Já no hotel, em outra circunstância, decidido a voltar ao centro havanês, peguei o elevador no 20º andar, piso executivo e andar do meu quarto, o 2007, ou como eu insistia em falar no café-da-manhã, em péssimo espanhol, “bêinti-ciero-siete”. Saí do quarto já compondo algum riff bem sujo de guitarra, um total contraste com os ritmos caribenhos. Dentro do elevador, tomado pela idéia do riff brutal de metal pesado, comecei a batucar uma linha de bateria furiosa que combinaria com a música que eu queria.
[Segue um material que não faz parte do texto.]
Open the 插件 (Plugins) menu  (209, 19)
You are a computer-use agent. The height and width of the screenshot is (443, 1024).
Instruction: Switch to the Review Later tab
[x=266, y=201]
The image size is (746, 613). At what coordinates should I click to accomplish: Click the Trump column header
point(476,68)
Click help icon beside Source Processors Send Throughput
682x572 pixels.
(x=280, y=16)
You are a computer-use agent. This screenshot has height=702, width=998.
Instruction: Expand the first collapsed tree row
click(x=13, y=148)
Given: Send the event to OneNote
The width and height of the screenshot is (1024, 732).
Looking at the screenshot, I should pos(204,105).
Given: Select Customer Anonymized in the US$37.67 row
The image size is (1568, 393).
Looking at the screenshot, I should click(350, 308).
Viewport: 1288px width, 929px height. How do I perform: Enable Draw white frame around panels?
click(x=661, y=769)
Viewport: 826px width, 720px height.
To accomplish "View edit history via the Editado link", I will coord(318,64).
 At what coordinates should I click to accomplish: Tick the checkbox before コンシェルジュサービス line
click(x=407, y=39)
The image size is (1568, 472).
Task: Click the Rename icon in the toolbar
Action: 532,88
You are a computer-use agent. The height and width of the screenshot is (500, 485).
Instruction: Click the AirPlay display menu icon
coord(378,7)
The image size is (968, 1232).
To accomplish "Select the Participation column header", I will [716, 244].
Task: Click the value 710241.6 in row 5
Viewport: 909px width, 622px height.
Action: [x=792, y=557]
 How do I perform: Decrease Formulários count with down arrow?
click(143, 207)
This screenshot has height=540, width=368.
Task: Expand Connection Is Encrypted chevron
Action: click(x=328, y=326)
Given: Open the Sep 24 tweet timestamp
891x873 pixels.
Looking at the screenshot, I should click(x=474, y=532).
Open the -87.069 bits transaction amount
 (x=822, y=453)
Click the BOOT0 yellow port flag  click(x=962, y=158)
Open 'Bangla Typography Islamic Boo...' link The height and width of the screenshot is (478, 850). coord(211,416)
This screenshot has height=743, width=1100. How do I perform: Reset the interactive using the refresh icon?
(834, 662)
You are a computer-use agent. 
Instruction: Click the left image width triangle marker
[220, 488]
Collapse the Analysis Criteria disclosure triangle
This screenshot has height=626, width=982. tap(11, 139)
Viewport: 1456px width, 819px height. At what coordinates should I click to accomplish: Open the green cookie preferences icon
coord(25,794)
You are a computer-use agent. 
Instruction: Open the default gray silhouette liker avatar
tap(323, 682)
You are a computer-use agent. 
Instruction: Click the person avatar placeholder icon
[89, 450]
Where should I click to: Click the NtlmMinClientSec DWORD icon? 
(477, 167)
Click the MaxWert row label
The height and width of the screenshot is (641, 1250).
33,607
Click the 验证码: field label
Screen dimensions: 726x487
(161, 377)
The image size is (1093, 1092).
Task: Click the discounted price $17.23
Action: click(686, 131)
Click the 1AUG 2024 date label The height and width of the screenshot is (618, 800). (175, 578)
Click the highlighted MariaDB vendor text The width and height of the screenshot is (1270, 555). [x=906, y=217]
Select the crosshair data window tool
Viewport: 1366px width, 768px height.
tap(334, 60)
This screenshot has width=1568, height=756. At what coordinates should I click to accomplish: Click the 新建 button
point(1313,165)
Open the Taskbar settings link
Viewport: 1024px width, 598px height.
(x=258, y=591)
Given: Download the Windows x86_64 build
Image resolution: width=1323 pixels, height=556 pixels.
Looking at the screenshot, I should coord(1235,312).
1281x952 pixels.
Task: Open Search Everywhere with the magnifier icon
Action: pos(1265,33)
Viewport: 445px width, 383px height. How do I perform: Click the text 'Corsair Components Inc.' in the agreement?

Uma pessoa entrou e nem dei a mínima, porém, o cara deu a máxima. Ei, muito bom! É baterista? Eu sou vocalista de uma banda punk italiana. Ele me falou isso em inglês, bem entendido. Com espanto, eu disse ser baterista sem nada saber de bateria. Quando eu disse ser brasileiro, ele arregalou os zóio e me perguntou, visivelmente emocionado, se eu gostava do Ratos de Porão e do Cólera. Afirmei, principalmente sobre o Cólera. Lamentamos juntos a morte do Rédson no ano passado. Hiato. Despedi-me pensando no Redson e como ele avaliaria uma visita dessa a um país que compartilhava um pouco de seus ideais de justiça para os povos. Senti a falta de um amigo feito em poucas horas, poucos dias. Estive com Redson pouco mais de três dias, mas as conversas eram tão boas que pareciam três séculos. Que bom que ele deixou o Daniel Mailo conosco.

Mas eu estava curioso para conhecer o Rock and Roll cubano. Queria ver de perto bandas como Chlover, Combat Noise, Escape, Hypnosis, Zeus... Bom, não vi e essa parte ficou para a próxima visita. A Agência Cubana de Rock é semelhante à Associação Cultural Clube do Rock da Bahia e tem a mesma finalidade. A diferença é o aproveitamento de um casarão desabitado para a reforma e adaptação de uma casa de shows para as bandas, o Maxim Rock. Enquanto estive em Havana não tive a sorte de coincidir as datas de shows, o que vai ficar para a próxima viagem à ilha. No entanto, encontrei o David Chapet e conversamos bastante sobre o rock cubano, principalmente sobre a música extrema cubana.

Chapet é um francês franzino de 43 anos, mas que aparenta bem menos. Apesar das minhas limitações com o idioma, ele pareceu entender tudo que eu lhe falava sobre as bandas do Brasil. Apresentei-lhe algumas. Foi um presente brasileiro que deixei para os cubanos. Ele adora o Sepultura e conhece, por nome e internet, algumas outras bandas daqui. Enfim, ficou a promessa de tentativas de intercâmbio entre bandas brasileiras e cubanas.

Voltando à música cubana, já no último dia, chamo-lhes para a imaginação: Pensem em ótimos músicos. Melhor, pensem numa Jam do MAM em Salvador. Agora pensem na orla marítima e uma brisa bem úmida durante a noite. Esse lugar da orla marítima pode ser o calçadão que liga o Farol da Barra ao Barravento ou o Farol da Barra ao Porto da Barra. Pensou? Foi assim, mas com uma música característica de lá: o Son. Esse estilo ganhou popularidade na década de 30 e traz entre seus elementos a música afrocubana, salsa, jazz e música espanhola, principalmente no violão. Eram quatro caras que divertiam os transeuntes do Malecón com um violão, um baixo acústico de orquestra, um trompete e um bongô. Ganhei algumas horas ali, degustando a música e ouvindo minha Bucanero. Quero dizer, degustando as duas coisas. Queria me despedir de Cuba em grande estilo e nada melhor que fazê-lo com música, que me alimenta a alma.